Beyond the High Road (33 page)

Read Beyond the High Road Online

Authors: Troy Denning

BOOK: Beyond the High Road
3.97Mb size Format: txt, pdf, ePub

“I’m sorry, Princess. It just wasn’t meant to be.”

Tanalasta cocked her brow. “Really? Then you are prepared to assert your judgment over that of the Goddess?”

“Of course not, but if you are speaking of your vision, how are we to know I am the one?”

“I know,” Tanalasta replied. “And so do you.”

Rowen looked torn and said nothing.

“Certainly, there will be those who resent my choice,” Tanalasta said, sensing an opportunity to win him over, “but that would be true no matter who I chose. If I picked a Silversword, the Emmarasks would be angry. If I picked an Emmarask, the Truesilvers would disapprove. If I picked a Truesilver, the Hawklins would gossip, and anyone I choose will be a slight to the Marliirs. In the end, I can only follow my heart and take the man I desire, one I know to be honest, loyal, and trustworthy-and that man, Rowen, is you.”

“Even if it costs you the crown?” he asked. “And though it does not, even if it costs you the loyalty of the great nobles?”

Tanalasta shrugged. “You are only one of the choices I have made that may cost me the throne-but they are my choices to make, and I am happy to live with the consequences.” She gave him a steady gaze. “If the crown is to rest on my head, having the strength of your character at my side will far outweigh the loss of a noble family’s shifting loyalties.”

Rowen considered this for a moment, then asked, “But how many of those families can one man be worth?” He shook his head. “Surely, not even half of them. It is well and good for a royal to make her own choices, but she must not be blind to the trouble that follows. People will think of me as no better than Aunadar Bleth, taking advantage of your good nature to restore my family’s standing-and the crown will be the weaker for it.”

“Is your opinion of me that low?” Tanalasta demanded. “Do you assume people think me capable of attracting only frauds and sycophants?”

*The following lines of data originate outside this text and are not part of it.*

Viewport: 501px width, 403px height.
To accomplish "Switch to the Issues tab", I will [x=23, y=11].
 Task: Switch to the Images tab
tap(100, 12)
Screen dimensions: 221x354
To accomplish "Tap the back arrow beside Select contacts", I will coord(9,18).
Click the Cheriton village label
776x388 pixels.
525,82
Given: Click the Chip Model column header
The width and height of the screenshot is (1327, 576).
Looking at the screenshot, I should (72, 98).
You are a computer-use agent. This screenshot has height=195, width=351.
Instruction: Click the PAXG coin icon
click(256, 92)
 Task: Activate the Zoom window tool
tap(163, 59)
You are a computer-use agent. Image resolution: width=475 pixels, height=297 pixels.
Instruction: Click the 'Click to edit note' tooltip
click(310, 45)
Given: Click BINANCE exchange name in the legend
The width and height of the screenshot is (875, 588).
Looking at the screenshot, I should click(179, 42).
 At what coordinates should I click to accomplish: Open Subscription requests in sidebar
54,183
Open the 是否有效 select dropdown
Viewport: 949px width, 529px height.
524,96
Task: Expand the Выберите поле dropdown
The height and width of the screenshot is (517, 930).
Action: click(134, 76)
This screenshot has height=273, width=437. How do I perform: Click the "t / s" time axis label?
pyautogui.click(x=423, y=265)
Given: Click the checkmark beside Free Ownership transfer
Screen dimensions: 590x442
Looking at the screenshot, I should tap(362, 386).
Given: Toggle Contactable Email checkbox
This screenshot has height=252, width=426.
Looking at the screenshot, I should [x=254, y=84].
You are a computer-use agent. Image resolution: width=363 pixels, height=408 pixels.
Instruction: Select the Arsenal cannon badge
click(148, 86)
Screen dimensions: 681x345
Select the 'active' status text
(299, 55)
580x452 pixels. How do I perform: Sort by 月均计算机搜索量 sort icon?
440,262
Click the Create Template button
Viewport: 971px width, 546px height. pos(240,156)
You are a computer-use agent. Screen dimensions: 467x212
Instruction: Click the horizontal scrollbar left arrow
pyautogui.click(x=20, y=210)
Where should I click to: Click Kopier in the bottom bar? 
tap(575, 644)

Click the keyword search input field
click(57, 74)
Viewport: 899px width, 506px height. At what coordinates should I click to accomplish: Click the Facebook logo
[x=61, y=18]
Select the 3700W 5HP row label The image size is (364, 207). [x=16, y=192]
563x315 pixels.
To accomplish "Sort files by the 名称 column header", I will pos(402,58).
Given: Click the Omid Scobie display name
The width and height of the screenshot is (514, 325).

Rowen’s face went white. “That’s not what I mean to-“

“What else could you mean? Perhaps it’s just as well we haven’t pursued this further.” Tanalasta pointed toward the horizon. “There is the gulch, Rowen. Go and see if it has any water for us.”

The mare neighed three sharp times and scraped at the ground, nearly crushing Vangerdahast’s foot when one of her hooves caught him across the instep. He cursed and jerked on the reins, forcing her head down below the height of his chest.

Owden Foley raised a restraining hand. “Gently, my friend. She has been through a lot.”

“And she will go through a lot more, if she doesn’t start making sense,” Vangerdahast growled. “Tell her that.”

Owden scowled his disapproval. “I don’t think-“

“Tell her,” Vangerdahast ordered. “Perhaps it will clear her thoughts.”

Owden sighed, but turned back to the horse and began to neigh and nicker. The horse’s ears flattened, and she fixed a single round eye on Vangerdahast’s face.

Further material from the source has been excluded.